Exercise description:
For each line of the data below that contains "beside", return that line.

Extracted records:

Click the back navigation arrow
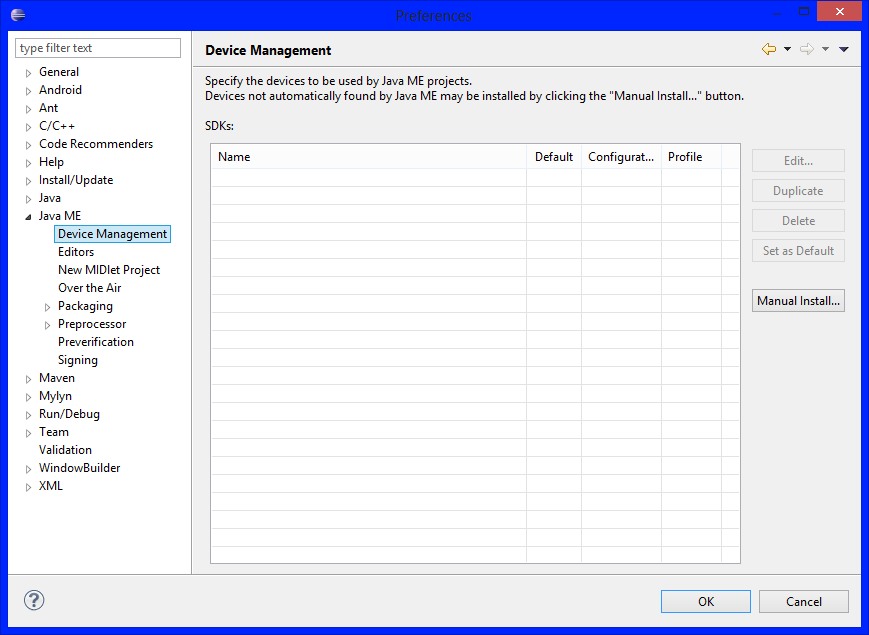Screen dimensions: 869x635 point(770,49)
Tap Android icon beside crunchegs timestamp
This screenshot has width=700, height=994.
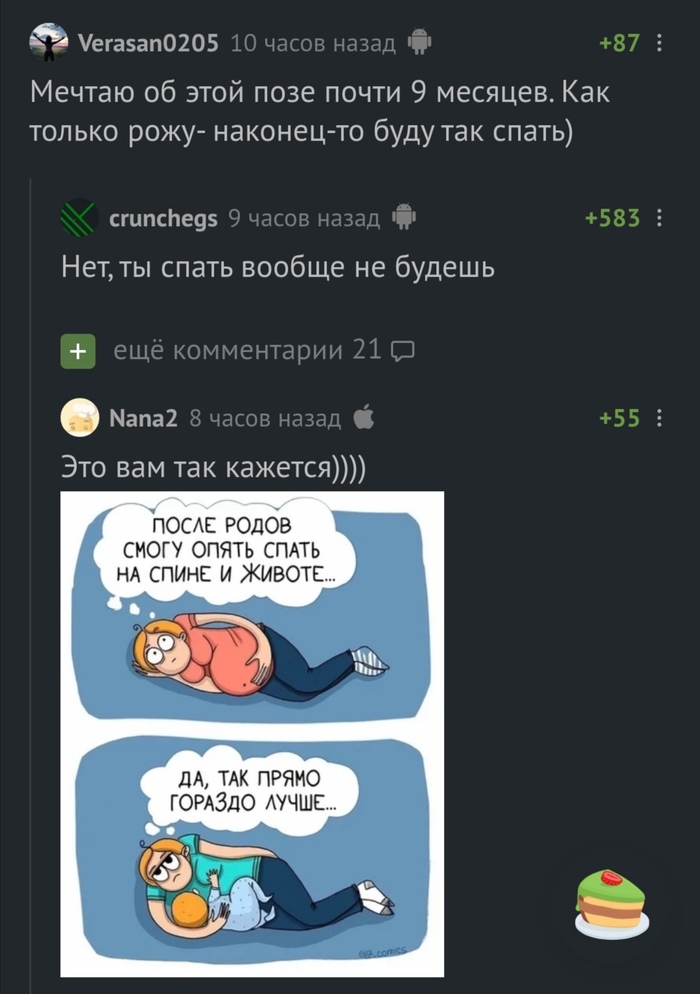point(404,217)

---

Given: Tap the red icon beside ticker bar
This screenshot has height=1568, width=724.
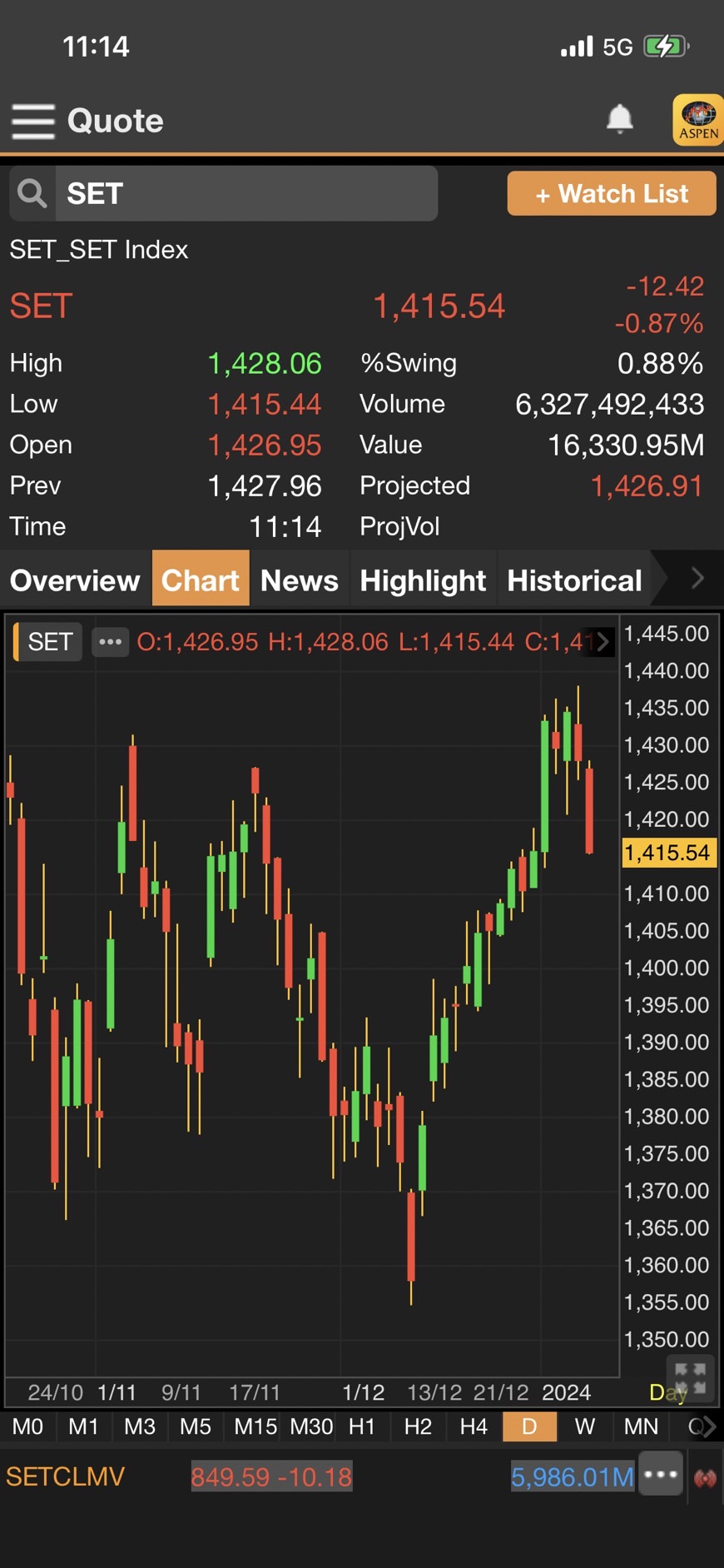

Task result:
Tap Android icon beside crunchegs timestamp
Given: Tap the red icon beside ticker bar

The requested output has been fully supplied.